It is common for phishers to use natural disasters as a lure to obtain ‘donations’ to line their pockets rather than help the victims and the California wildfires are no exception. Many people have lost their lives in the fires and the death toll is likely to rise further as hundreds of people are still unaccounted for.
Whole towns such as Paradise have been totally destroyed by the wildfires and hundreds of people have lost their homes. Many are suffering, have nowhere to live, and have lost everything. Understandably many people want to donate money to help the victims rebuild their lives. The attackers are using the compassion of others to defraud businesses.
A California wildfire phishing scam was recently detected by Agari that attempts to capitalize on the disaster. However, in contrast to many similar phishing campaigns that rely on huge volumes of emails, this campaign is much more targeted.
The scammer is conducting a business email compromise attack using the email account – or a spoofed account – of the CEO of a company. The first stage of the scam involves a quick email to an employee asking if they are available to help. When a reply is received, a second email is sent asking the employee to make a purchase of 4 Google Play gift cards, each of $500.

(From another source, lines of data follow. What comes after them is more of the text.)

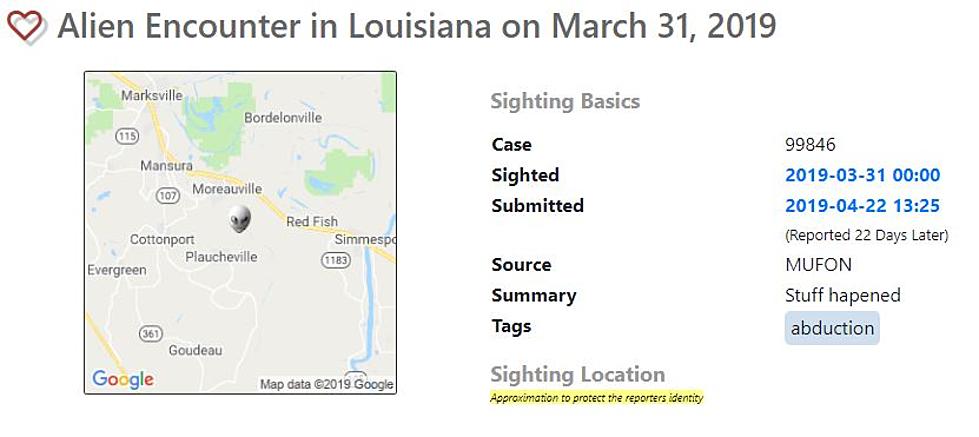Click the Bordelonville label on map
The image size is (979, 437).
(283, 117)
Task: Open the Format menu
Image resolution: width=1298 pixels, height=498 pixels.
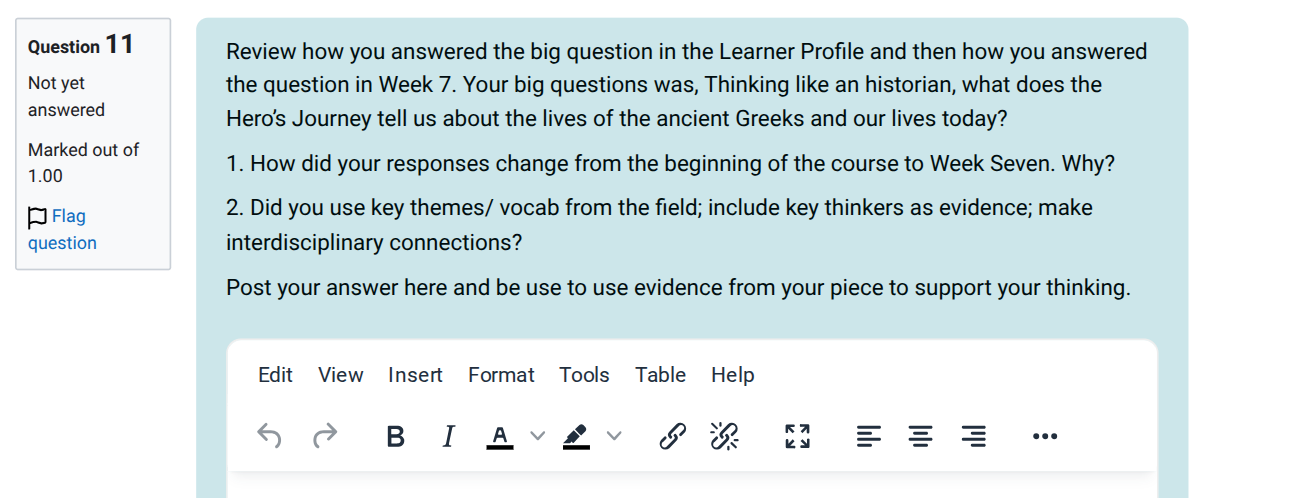Action: point(501,375)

The CEO asks if there is a local store where the cards can be purchased and asks the employee to make the purchase ASAP and to scratch off the reverse side, get the codes, and email them back. The email claims the CEO needs the cards to send to clients who have been caught up in the wildfires to provide assistance.
While the chosen method of sending assistance is suspect to say the least, and the emails contain grammatical and spelling errors, the use of the CEO’s email account may convince employees to go ahead as instructed. These scams work because employees don’t want to question their CEO and want to respond quickly. Even though a request may be odd, the reasoning behind the request appears perfectly legitimate.

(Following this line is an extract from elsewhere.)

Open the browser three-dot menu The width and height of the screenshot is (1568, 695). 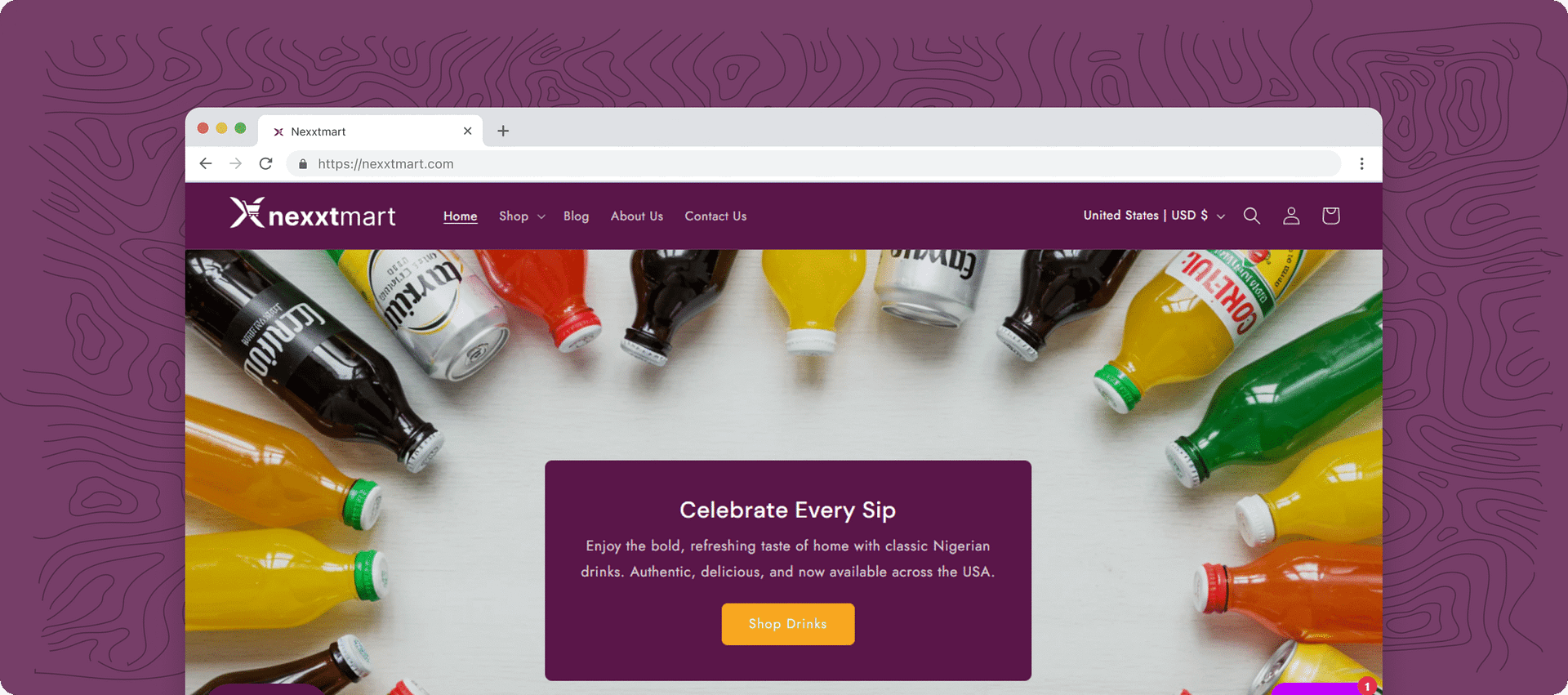point(1361,163)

While this may seem like an obvious scam, at least worthy of a call or text to the CEO to verify its validity, some employees will no doubt not question the request. Each one that does as instructed will cost the company $2,000.

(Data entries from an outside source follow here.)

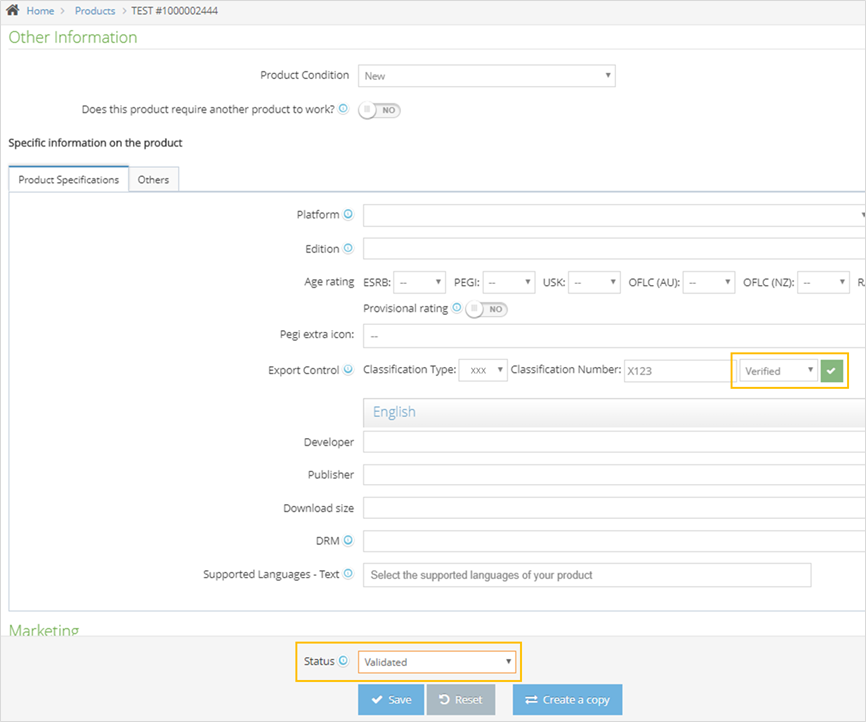Toggle the Provisional rating switch
Screen dimensions: 866x722
(x=487, y=309)
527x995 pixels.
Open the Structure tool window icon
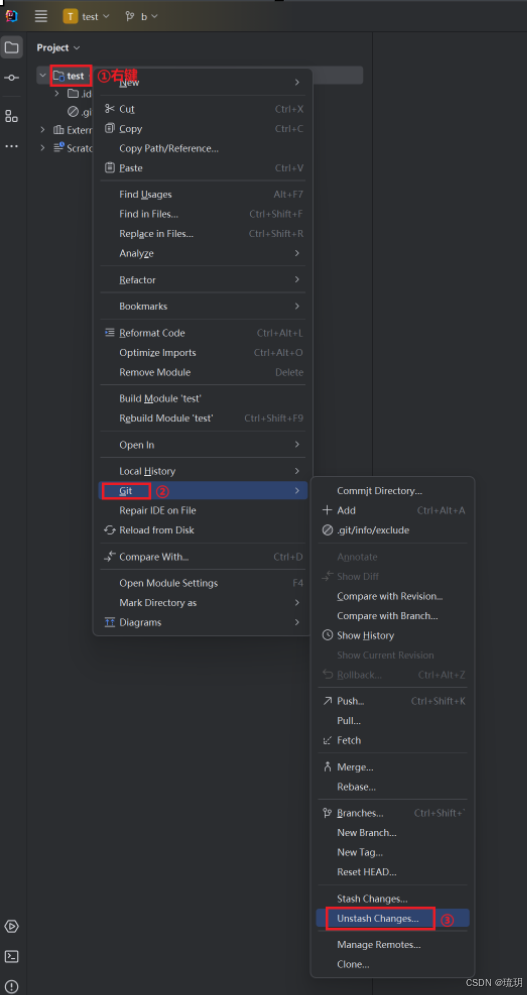(x=11, y=116)
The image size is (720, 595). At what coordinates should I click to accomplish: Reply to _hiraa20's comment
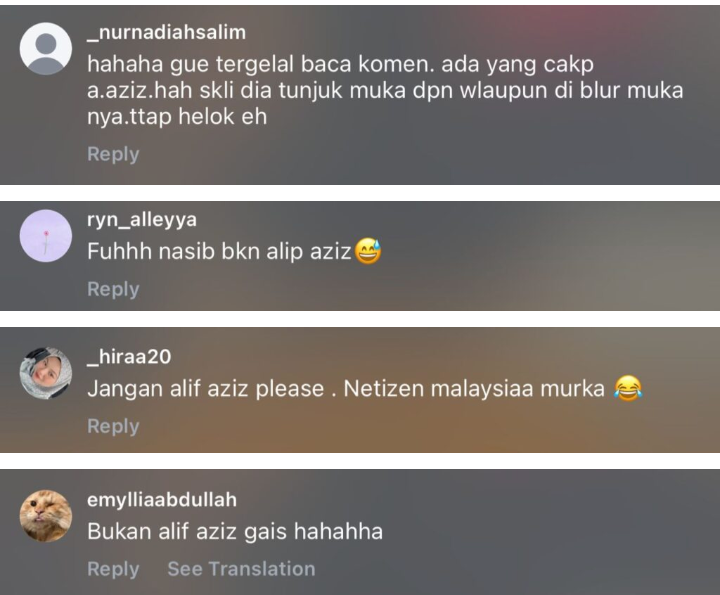point(113,426)
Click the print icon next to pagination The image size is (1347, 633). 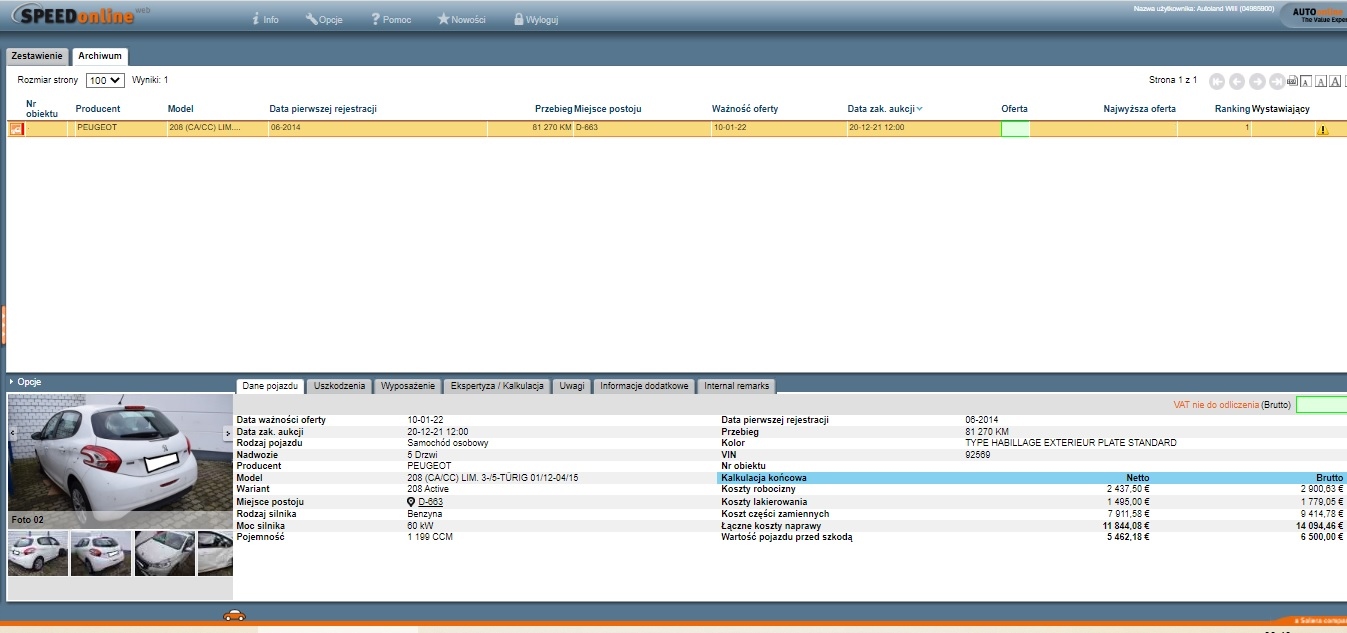[1292, 81]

This type of scam is commonplace. They are often associated with wire transfer requests. In the rush to respond to the CEO’s request, a transfer is made, which may be for tens of thousands of dollars. The employee responds to the message via email saying the transfer has been made, the scammer deletes the email, and the fraudulent transfer is often not noticed until after the scammer has used money mules to withdraw the money from the account.
Access to the CEO’s email account can be obtained by various means, although a spear phishing attack is common. Spam filtering solutions can help to reduce the potential for the initial attack to take place and two-factor authentication controls can prevent account access if credentials are stolen.
Staff training is essential to raise awareness of the threat of BEC attacks. Policies should also be implemented that require all transfer requests sent via email, and any out-of-bounds requests, to be verified over the phone or via a text before a transfer is made.